ヒートショックの予防のために暖房設備を入れる場合、温度設定によっては低温火傷のリスクやランニングコストが検討課題となることがあります。「暖かい床暖房」「寒くない床暖房」を比較して考えてみましょう。また、経年劣化に備えて、機器の交換ができるかどうかを考えておく必要があります。

全館床暖房の床下断熱材の施工

天然の無垢材と人工的な新建材とでは、材料による室内の空気感の違いがあることも考慮してみてください。冬季の台所やトイレ等の北側の部屋で、無垢材の敷居と、新建材のフロアーを触って比べてみると、同じ気温下でも体感温度が違うことがわかります。(ただし、無垢材に塗料が塗ってある場合は、新建材のフロアーと同じ冷たさに感じることもあるようです。)

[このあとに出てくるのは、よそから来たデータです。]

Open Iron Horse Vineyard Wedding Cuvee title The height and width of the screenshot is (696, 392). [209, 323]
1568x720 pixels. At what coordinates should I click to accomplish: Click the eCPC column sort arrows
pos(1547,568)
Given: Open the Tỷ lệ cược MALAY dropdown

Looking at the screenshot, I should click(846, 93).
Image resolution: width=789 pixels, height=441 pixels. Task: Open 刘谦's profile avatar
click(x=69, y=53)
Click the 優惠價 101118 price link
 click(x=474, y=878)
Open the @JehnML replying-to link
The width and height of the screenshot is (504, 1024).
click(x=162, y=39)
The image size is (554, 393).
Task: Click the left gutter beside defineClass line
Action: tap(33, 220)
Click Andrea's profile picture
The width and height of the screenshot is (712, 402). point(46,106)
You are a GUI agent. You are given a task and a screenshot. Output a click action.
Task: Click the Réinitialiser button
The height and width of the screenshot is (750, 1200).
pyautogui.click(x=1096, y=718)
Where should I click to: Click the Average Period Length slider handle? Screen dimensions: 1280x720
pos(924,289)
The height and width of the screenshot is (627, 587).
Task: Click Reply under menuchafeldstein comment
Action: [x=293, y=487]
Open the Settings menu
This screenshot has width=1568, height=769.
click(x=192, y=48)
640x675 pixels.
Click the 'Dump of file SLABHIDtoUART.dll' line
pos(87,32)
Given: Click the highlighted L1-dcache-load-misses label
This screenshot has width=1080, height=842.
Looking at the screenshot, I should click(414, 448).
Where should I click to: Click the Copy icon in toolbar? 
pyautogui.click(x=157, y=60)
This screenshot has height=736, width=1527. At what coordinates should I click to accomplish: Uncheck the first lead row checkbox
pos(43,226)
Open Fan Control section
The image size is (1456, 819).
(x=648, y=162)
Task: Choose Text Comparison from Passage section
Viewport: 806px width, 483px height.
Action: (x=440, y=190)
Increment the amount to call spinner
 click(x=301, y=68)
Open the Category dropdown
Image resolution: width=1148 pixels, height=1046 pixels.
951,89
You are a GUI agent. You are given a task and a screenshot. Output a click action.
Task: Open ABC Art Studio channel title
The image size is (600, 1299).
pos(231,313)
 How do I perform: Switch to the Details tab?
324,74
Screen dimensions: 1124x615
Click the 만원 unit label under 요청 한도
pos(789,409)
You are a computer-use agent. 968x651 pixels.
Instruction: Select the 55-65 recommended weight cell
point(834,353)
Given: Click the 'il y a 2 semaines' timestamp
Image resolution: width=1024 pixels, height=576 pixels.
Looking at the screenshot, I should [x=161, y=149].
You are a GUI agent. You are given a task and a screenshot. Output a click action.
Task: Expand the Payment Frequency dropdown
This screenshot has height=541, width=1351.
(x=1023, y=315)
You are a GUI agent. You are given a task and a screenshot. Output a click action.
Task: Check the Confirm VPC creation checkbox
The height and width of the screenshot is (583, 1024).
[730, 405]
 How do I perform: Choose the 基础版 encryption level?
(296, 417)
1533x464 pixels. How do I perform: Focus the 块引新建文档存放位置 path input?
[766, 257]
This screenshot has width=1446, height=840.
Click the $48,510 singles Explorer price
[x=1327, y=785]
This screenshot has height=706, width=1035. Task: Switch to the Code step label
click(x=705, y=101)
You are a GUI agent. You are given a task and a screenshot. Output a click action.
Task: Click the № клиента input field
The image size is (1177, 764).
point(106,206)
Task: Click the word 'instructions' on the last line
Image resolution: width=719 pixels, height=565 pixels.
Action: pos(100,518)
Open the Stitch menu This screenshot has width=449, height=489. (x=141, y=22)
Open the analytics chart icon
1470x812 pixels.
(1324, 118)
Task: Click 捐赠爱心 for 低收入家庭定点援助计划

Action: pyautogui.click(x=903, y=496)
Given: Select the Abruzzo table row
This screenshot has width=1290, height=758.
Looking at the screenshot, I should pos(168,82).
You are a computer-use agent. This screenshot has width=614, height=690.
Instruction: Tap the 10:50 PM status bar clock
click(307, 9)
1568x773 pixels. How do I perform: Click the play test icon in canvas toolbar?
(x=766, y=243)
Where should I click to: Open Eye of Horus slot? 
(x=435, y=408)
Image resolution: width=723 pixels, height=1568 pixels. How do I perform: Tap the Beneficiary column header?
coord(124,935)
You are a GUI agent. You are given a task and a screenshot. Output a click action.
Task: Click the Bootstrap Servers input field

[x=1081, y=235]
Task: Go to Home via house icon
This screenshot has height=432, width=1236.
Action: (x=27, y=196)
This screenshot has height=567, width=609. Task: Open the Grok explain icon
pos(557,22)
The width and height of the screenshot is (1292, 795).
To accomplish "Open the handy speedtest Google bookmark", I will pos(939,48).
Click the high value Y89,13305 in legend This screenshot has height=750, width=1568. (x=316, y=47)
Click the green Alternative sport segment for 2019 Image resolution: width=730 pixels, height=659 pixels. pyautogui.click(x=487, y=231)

新・バリアフリー15ヶ条 / 第2条【室内の環境】 / 第10条【洗面・脱衣室】 / 設計提案ポイント4【安心・安全性】 / 電気・設備工事 (熊本県O)

視覚や聴覚、嗅覚に対する配慮

「新・バリアフリー15ヶ条:第2条」では、室内の環境に配慮すべき点として、「水廻りや廊下等と各部屋間との温度差をなくす」ことのほか、視覚や聴覚、嗅覚に対する配慮を掲げています。それは、五感の反応や、生活時間の変化、生活スタイルの変化を想定することが大事だということです。

高齢になると、たとえば白内障などの視力の変化(低下)により、色の区別がつきにくくなったリ、文字が読みにくくなったリ、まぶしくなったりします。また、同居家族がいる場合、それが長年連れ添った夫婦間であっても生活時間(とくに就寝時間)の違いによる音のせいで睡眠が妨げられたりすることがあります。さらには、介護が必要となって寝室でおむつ替えをした場合に臭いがこもることもあります。

こうした身体機能や生活上の様々な変化は、若い頃にはなかなか気づかない点なので、バリアフリーリフォームをする際に、併せて気をつけておきたい内容です。

家にいる時間が長くなりがちな高齢者には、陽当たりや風通しも含めて、室内の環境に配慮することが、心地よい暮らしを継続するための必須条件だともいえます。